Per fare chiarezza su questa vicenda, tuttosesto.net ha chiesto in esclusiva l’opinione al maestro Fabio Chiari, presidente della Scuola di Liuteria toscana Fernando Ferroni di Sesto Fiorentino:
“In relazione all’ultimo articolo pubblicato su La Stampa riguardo all’invasione dei violini di fabbrica cinesi e dei paesi dell’est, mi sento in dovere, come presidente della Scuola di liuteria toscana nonché liutaio professionista iscritto all’Anlai (Associazione Nazionale Liuteria, ndr) e riconosciuto dalla regione Toscana, di intervenire sull’argomento.
L’articolo su La Stampa è solo l’ultimo di una lunga serie di articoli che negli ultimi tempi sono apparsi sulla stampa nazionale nei riguardi di questo problema, ma la questione è assai più complessa di quanto sembri e va affrontata con cognizione di causa altrimenti si rischia di fare solo polverone senza arrivare a toccare le questioni davvero importanti. Mi preme sottolineare il fatto che io già oltre dieci anni fa, quando facevo parte dell’Ali, denunciai in un’assemblea pubblica tale situazione, ma le mie parole caddero nel vuoto.

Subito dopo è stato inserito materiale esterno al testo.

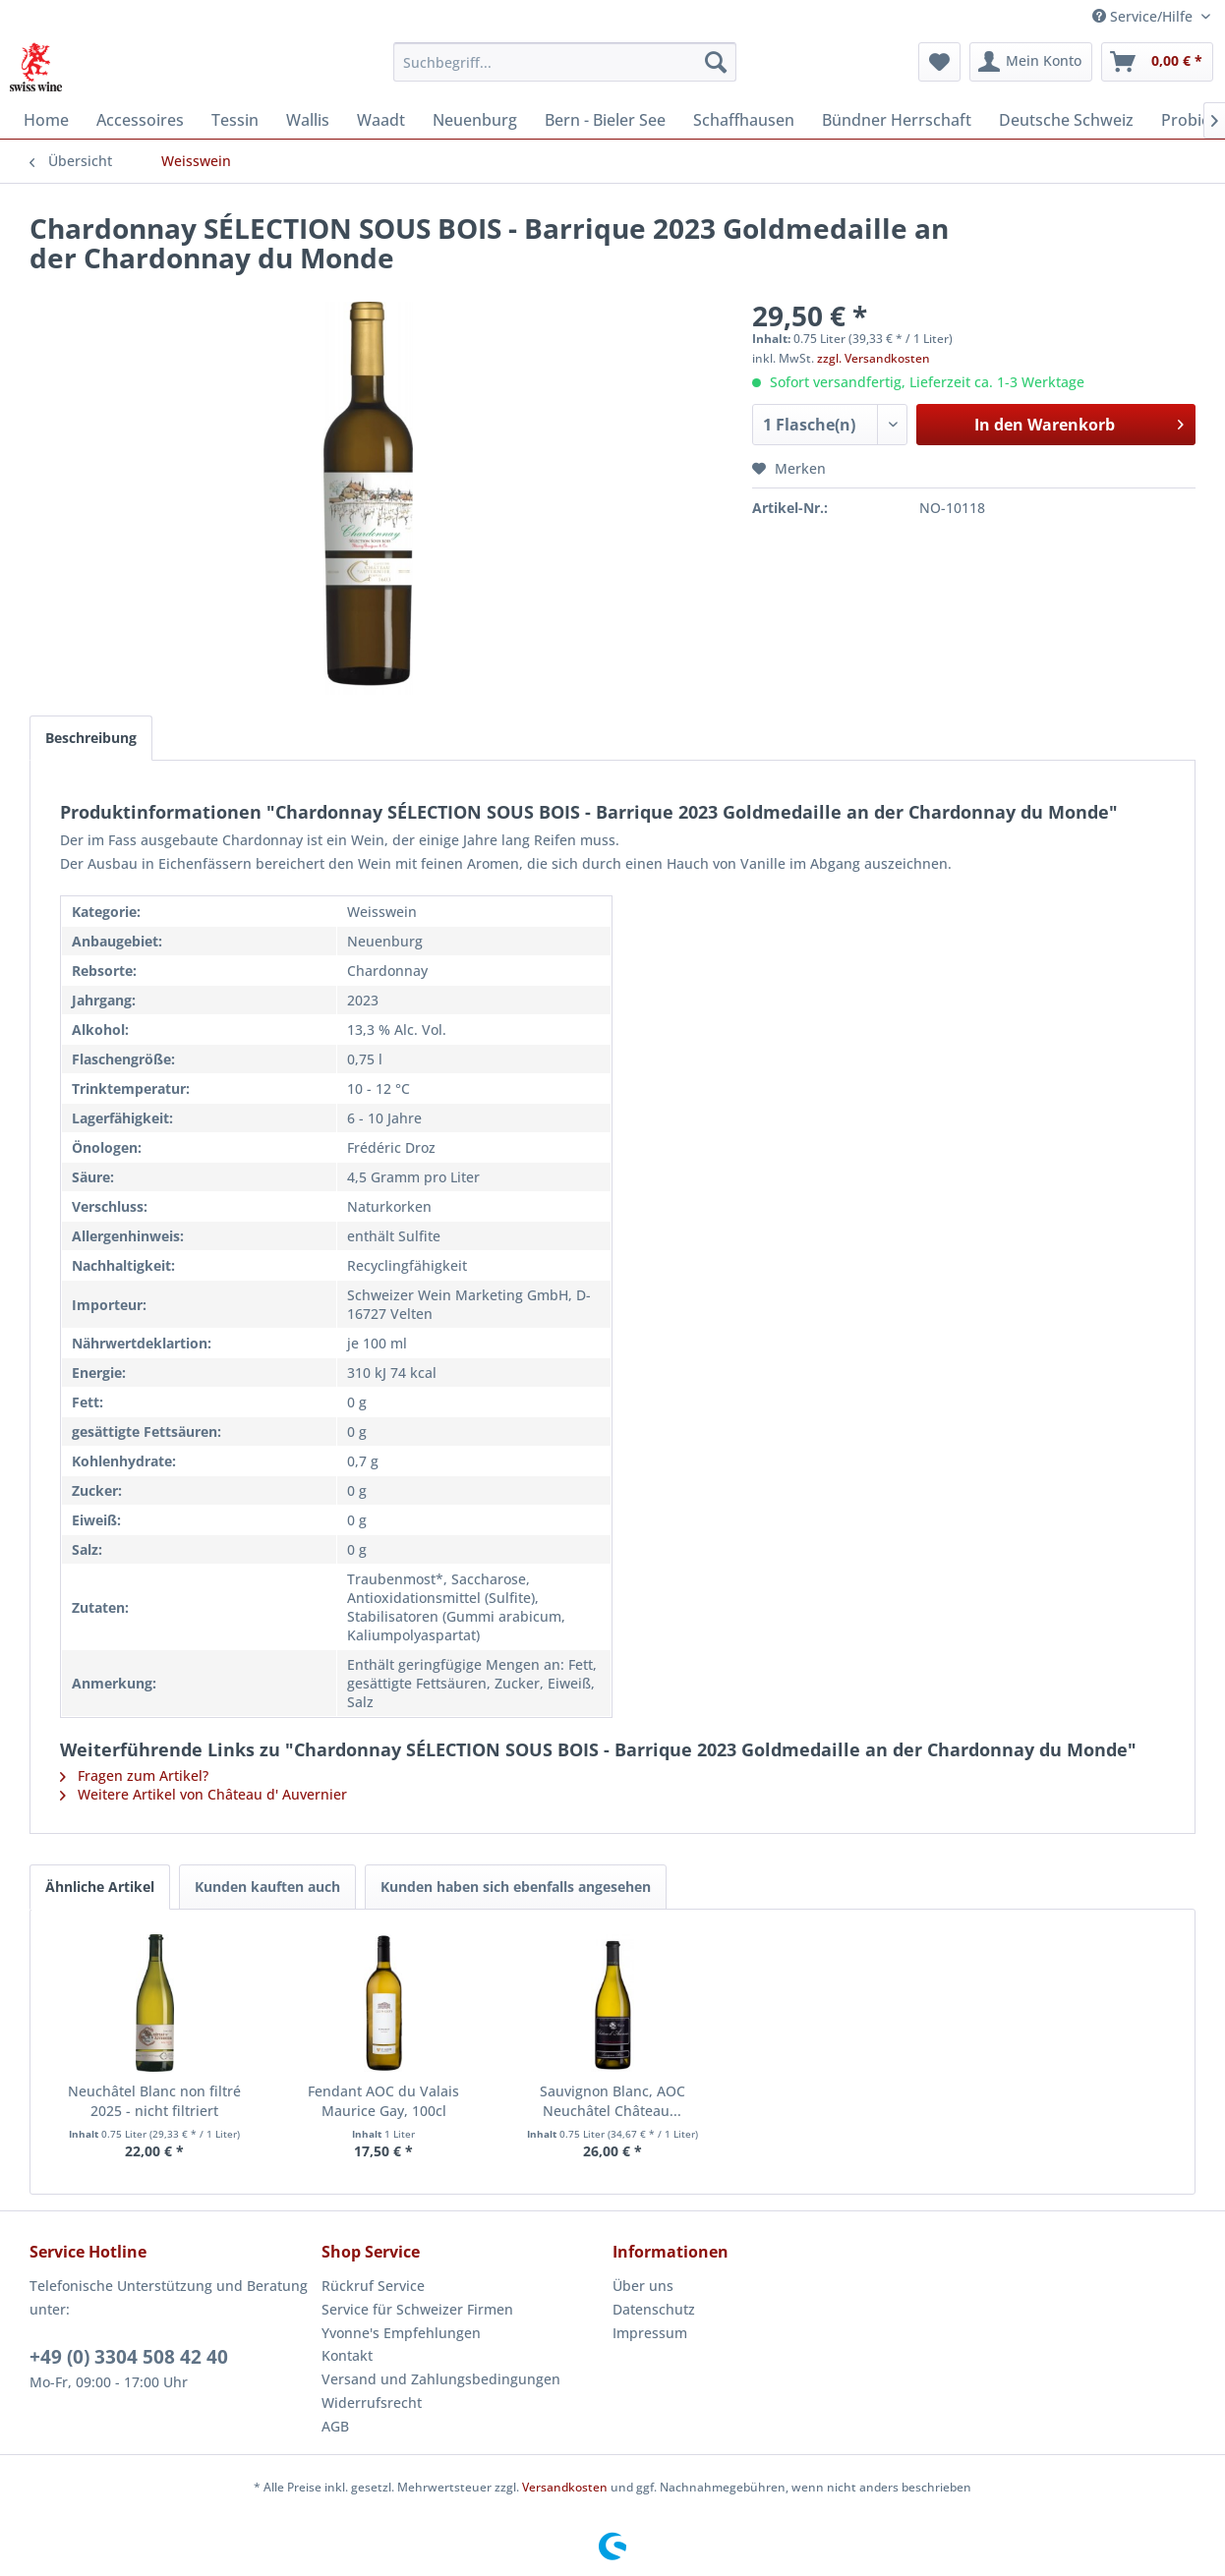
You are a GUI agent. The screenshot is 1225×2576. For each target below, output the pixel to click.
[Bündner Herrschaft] (896, 120)
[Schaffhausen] (743, 120)
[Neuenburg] (475, 120)
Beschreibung (91, 737)
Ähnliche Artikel (99, 1886)
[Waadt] (381, 120)
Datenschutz (653, 2309)
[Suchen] (715, 62)
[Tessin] (235, 120)
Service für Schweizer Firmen (417, 2309)
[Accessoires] (140, 120)
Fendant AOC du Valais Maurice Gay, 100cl (383, 2101)
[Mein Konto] (1030, 62)
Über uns (642, 2285)
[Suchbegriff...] (564, 62)
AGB (335, 2426)
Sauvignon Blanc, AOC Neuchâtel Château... (612, 2101)
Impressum (649, 2332)
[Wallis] (307, 120)
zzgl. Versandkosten (873, 358)
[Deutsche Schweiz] (1066, 120)
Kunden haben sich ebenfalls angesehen (515, 1886)
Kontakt (347, 2355)
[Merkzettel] (939, 62)
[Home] (46, 120)
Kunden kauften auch (267, 1886)
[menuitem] (564, 62)
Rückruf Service (373, 2285)
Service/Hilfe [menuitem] (1144, 16)
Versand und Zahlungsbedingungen (440, 2379)
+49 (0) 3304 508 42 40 (128, 2357)
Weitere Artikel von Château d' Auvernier (203, 1794)
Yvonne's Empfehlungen (401, 2332)
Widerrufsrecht (371, 2402)
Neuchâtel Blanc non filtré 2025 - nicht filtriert (154, 2101)
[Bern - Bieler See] (605, 120)
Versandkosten (565, 2487)
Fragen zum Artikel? (134, 1775)
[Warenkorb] (1157, 62)
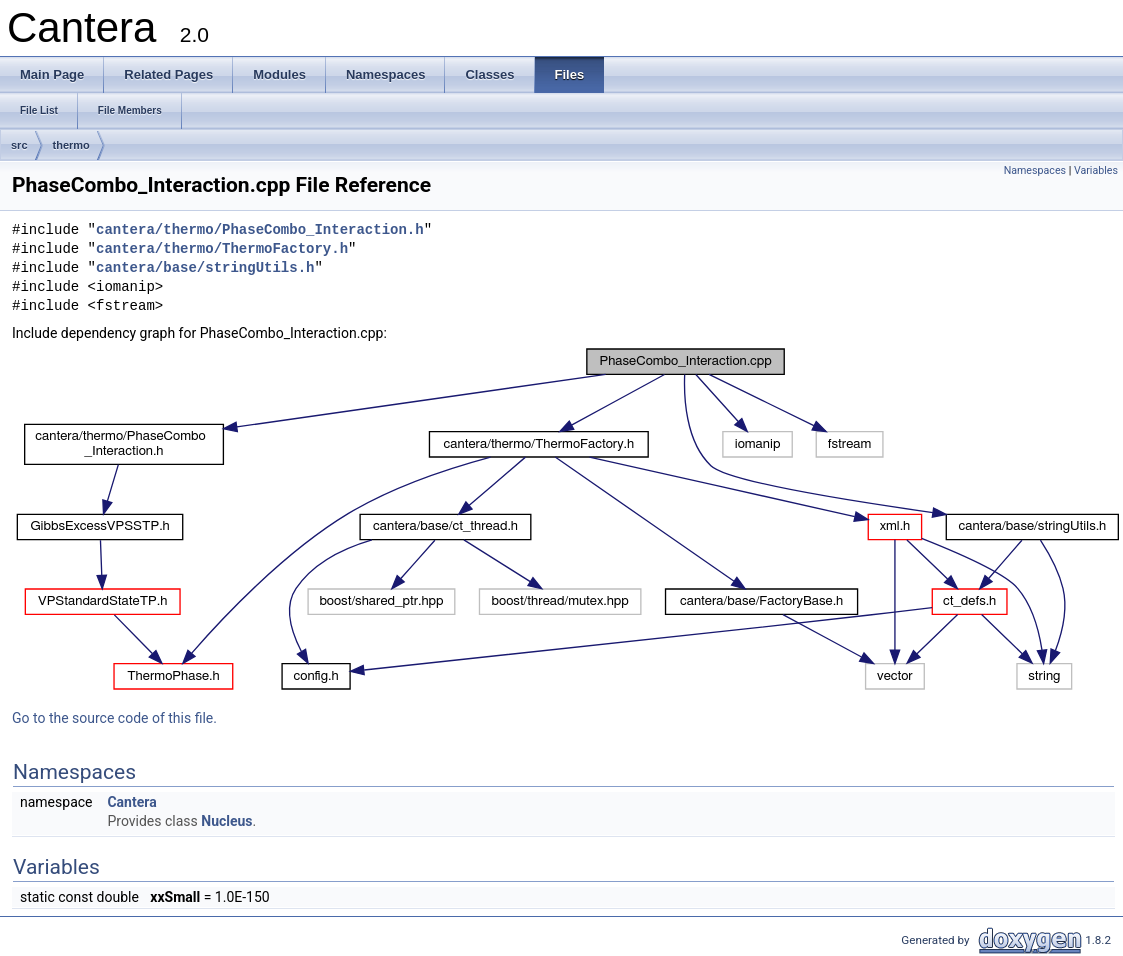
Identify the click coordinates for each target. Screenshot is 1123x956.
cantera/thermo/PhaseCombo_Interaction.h (260, 230)
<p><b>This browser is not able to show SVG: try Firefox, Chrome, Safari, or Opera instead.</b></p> (567, 519)
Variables (1096, 170)
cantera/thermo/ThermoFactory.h (222, 249)
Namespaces (1035, 170)
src (19, 145)
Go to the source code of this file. (114, 718)
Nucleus (226, 821)
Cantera (131, 802)
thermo (71, 145)
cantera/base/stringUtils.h (205, 268)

Ora tutti dicono quello che dicevo io allora, per fortuna ci sono i filmati di Youtube che testimoniano che avevo già capito il problema quando tutti mi prendevano in giro.
Cominciamo col dire che, durante il periodo classico, era usanza che il maestro ‘sfruttasse’ per così dire gli allievi che lavoravano nella sua bottega e facesse loro confezionare strumenti ai quali apponeva il proprio nome, questo avveniva fino a che gli allievi non si affrancavano con la presentazione alla corporazione cui appartenevano del loro “capolavoro”, dopo di che potevano aprire bottega per conto loro e firmare i propri strumenti. Tale consuetudine non è quindi commercialmente scorretta ed è giunta fino a noi, dove sta la differenza? Ve lo spiego io. Intanto nel periodo classico le corporazioni richiedevano sì delle tasse altissime ai corporati, ma al contempo li proteggevano con efficacia sia da chi avesse voluto provare a produrre strumenti senza averne il permesso sia dall’importazione di strumenti provenienti dal mercato estero, infine quelli che in passato erano prodotti industriali per i principianti a basso costo, ora, complici le scuole che insegnano la costruzione ad allievi di quei paesi sopracitati, tali strumenti stanno via via migliorando in qualità tanto da divenire concorrenziali. Oggi la situazione è questa. Molti sedicenti liutai, che di fatto sono dei falegnami che lavorano a nero, non sono perseguiti dalla legge come dovrebbe essere in ogni paese civile. Molti maestri di musica fanno un commercio illegale (penalmente perseguibile) di strumenti, immettendo sul mercato violini di dubbia provenienza. Molti liutai si sono accorti che lavorare stanca e acquistano in Cina o in Romania strumenti sui quali appongono la loro etichetta, vendendoli come auto prodotti. Molte scuole accreditate insegnano ad allievi prevalentemente stranieri senza tutela alcuna dell’antico sapere che i nostri avi avevano così duramente protetto. Lo Stato vuole solo i soldi e se ne frega dell’artigianato di pregio. Ecco la questione dove sta, nessuno fa fino in fondo il proprio dovere.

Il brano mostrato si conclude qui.